12L’attention portée par tous ces contributeurs suisses à la langue et la mise en forme permet de dire qu’ils ont eu pleinement « l’esprit NRf ». À cet égard, on peut mentionner l’article de Michaël Comte qui s’interroge sur les filiations éventuelles entre la critique de La NRf et les approches spécifiques de la critique de Genève30. Cet article retient l’attention, car il traite non seulement des rapports de Jean Starobinski avec La NRf, mais aussi de nombreuses grandes figures de la critique de Genève, tels Georges Poulet, Jean Rousset, Marcel Raymond. Il établit des parentés possibles entre la critique de Marcel Raymond et la critique extra-universitaire inspirée en partie par Bergson, notamment la « critique créatrice » d’Albert Thibaudet.
13Ces compagnonnages et fructueuses collaborations restent cependant toujours marqués par l’exigence de liberté. Aussi tous les articles sont-ils sensibles au permanent travail d’ajustement de la relation, avec des interruptions ou des collaborations extérieures.
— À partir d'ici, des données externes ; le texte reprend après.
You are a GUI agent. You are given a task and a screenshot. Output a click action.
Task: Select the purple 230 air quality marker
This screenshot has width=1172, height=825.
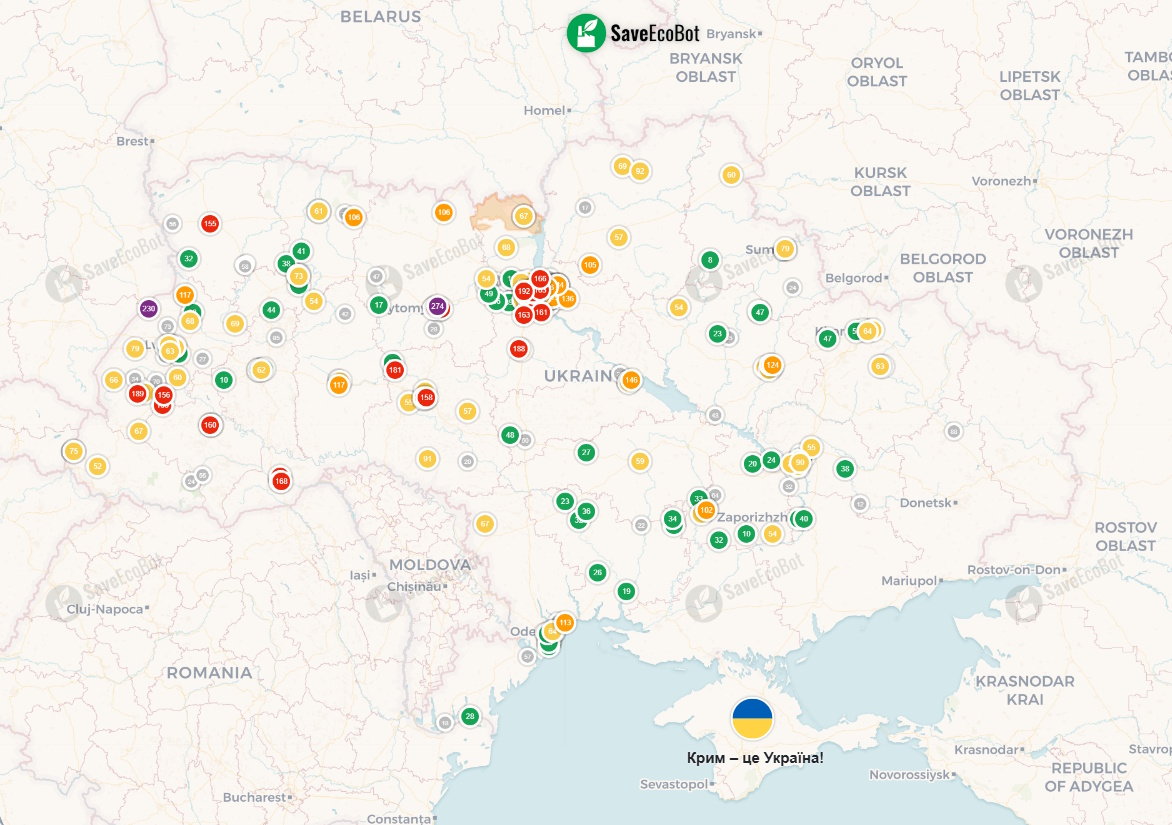pyautogui.click(x=149, y=309)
Il s’agit bien d’une relation critique qui se fonde sur la recherche de la bonne distance31. En d’autres termes, l’écrivain suisse tend à transformer son handicap en avantage, non sans développer un génie critique particulier qui souhaiterait, selon une belle formule de Cingria, « inoculer la compréhension et la vision par vibration32 ».
14On retiendra l’aération que permet l’ouverture à la Suisse d’un domaine culturel « parfois limité par […] les tendances francocentristes33 ». Michaël Comte note que cette position en retrait, « certes périphérique quant à la géographie, […] ouvre une perspective panoramique sur les cultures alentour, favorisant les médiations vers [l]e centre 34». Le « groupe suisse » fonctionne bien alors, grâce à cet ouvrage, comme un exemple à méditer, comme « une sorte de laboratoire où s’éclaire […] le fonctionnement des relais et des institutions du champ littéraire35 ».